Monday, January 19, 2015

I Know Why the Caged Bird Sings: discussion highlights

We met on Jan. 8th to discuss I Know Why The Caged Bird Sings by Maya Angelou. It was a small group of 3 but we had a nice evening together talking about the book and eating yummy food. We ate sweet and salted chocolate cake, Cherry pie and egg nog loaf. It was all so good :)

   In I Know Why The Caged Bird Sings Maya Angelou describes her coming of age as a insecure black girl dealing with a lot of racism. Maya’s parents divorce when she is only three years old and ship Maya and her older brother, Bailey, to live with their paternal grandmother in Stamps, Arkansas. Their Grandmother whom they call Momma, runs the only store in the black section of Stamps and becomes the central moral figure in Maya’s childhood.

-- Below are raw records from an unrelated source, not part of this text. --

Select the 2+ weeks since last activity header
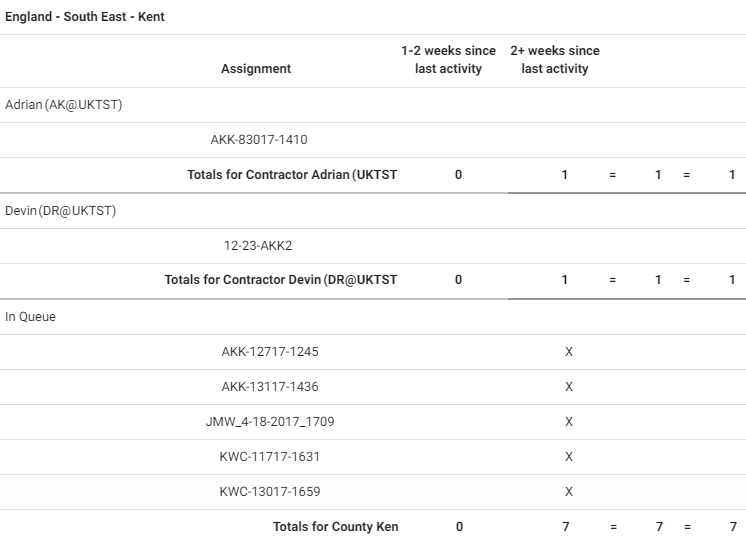This screenshot has height=543, width=746. point(555,60)
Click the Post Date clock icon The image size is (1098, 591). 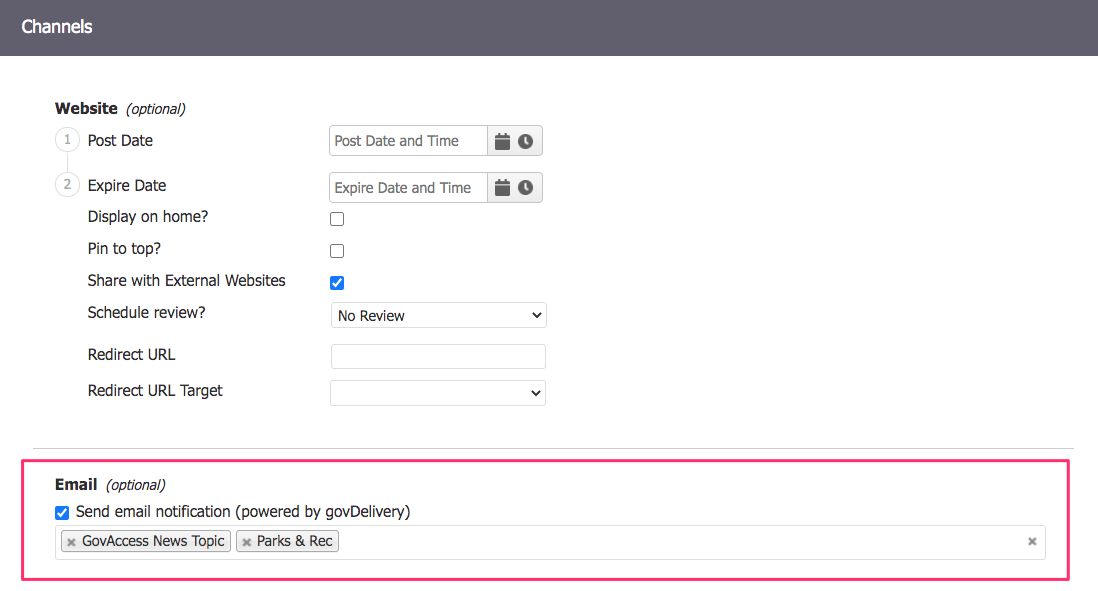[525, 141]
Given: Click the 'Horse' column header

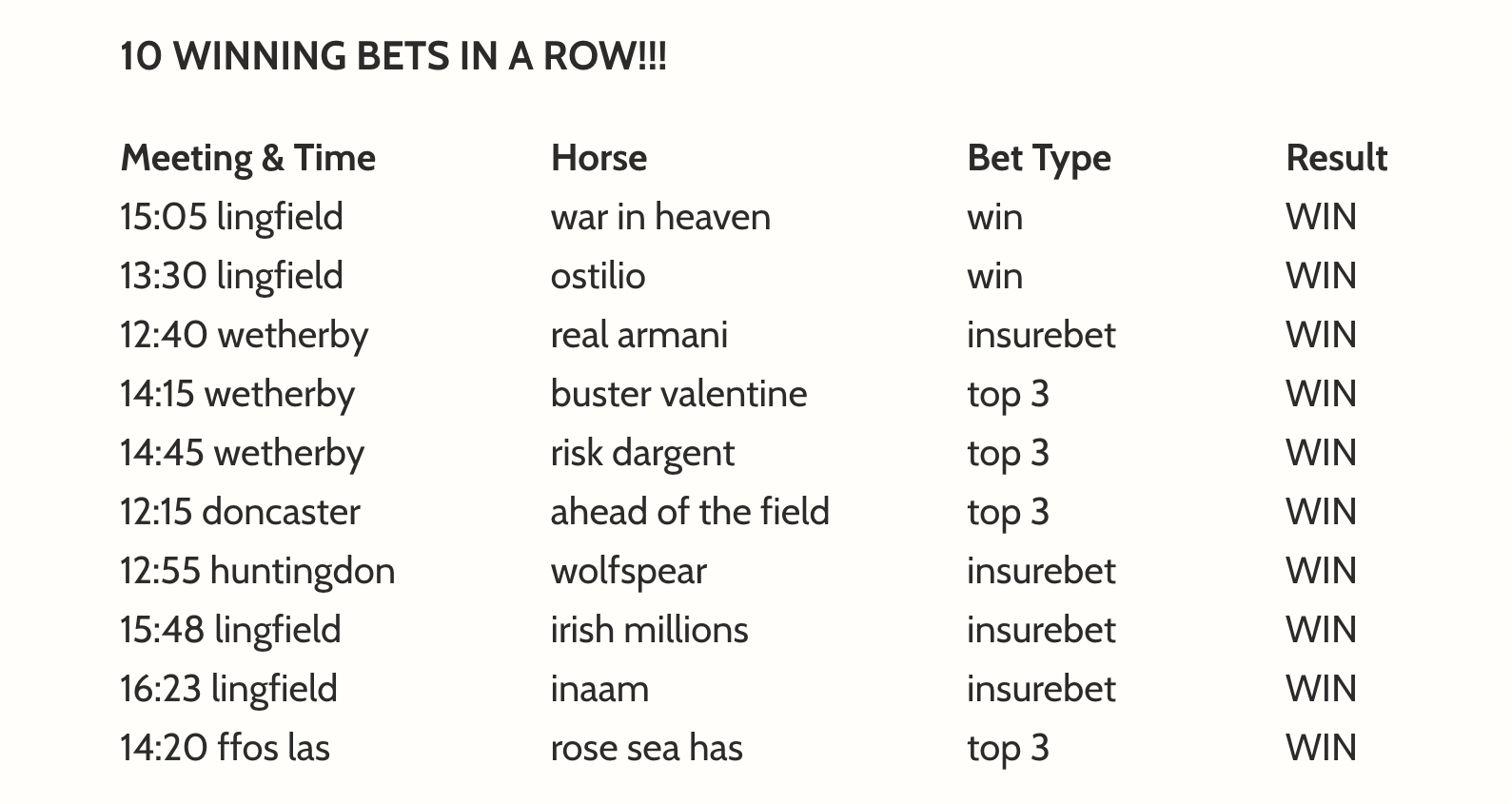Looking at the screenshot, I should [x=599, y=158].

   When Maya is eight, her father, of whom she has no memory, arrives in Stamps unexpectedly and takes her and Bailey to live with their mother, in St. Louis, Missouri. Beautiful and alluring, she lives a wild life working in gambling parlors. One morning her live-in boyfriend, Mr. Freeman, sexually molests Maya, and he later rapes her. They go to court and afterward Mr. Freeman is violently murdered, probably by some of the underground criminal associates of Maya’s family.

   To Maya’s relief, but Bailey’s regret, Maya and Bailey return to Stamps to live with Momma. Momma manages to break through Maya’s silence by introducing her to Mrs. Flowers, a kind, educated woman who tells Maya to read works of literature out loud, giving her books of poetry that help her to regain her voice.

   At age ten, Maya takes a job for a white woman who calls Maya “Mary” for her own convenience. Maya becomes enraged and retaliates by breaking the woman’s fine china. At Maya’s eighth grade graduation, a white speaker devastates the proud community by explaining that black students are expected to become only athletes or servants. When Maya gets a rotten tooth, Momma takes her to the only dentist in Stamps, a white man who insults her, saying he’d rather place his hand in a dog’s mouth than in hers. The last straw comes when Bailey encounters a dead, rotting black man and witnesses a white man’s satisfaction at seeing the body. Momma begins to fear for the children’s well-being and saves money to bring them to their mother.

   When Maya is thirteen, they move to live with their mother in Los Angeles and then in Oakland, California. When she marries Daddy Clidell, a positive father figure, they move with him to San Francisco, the first city where Maya feels at home. She spends one summer with her father, Big Bailey, in Los Angeles and has to put up with his cruel girlfriend, Dolores. After Dolores cuts her in a fight, Maya runs away and lives for a month with a group of homeless teenagers in a junkyard. She returns to San Francisco strong and self-assured. She defies racist hiring policies and becomes the first black streetcar conductor at age fifteen. At sixteen, she hides her pregnancy from her mother and stepfather for eight months and graduates from high school. The account ends as Maya begins to feel confident as a mother to her newborn son.

   We all enjoyed readying this book but wouldn't recommend this book to just anyone. It is an autobiography but it does have some fiction. We thought Maya did this to add details that might not have happened to fill in the blanks and to lighten the tone up as there is a lot of seriousness and sadness going on. All in all we enjoyed reading this book.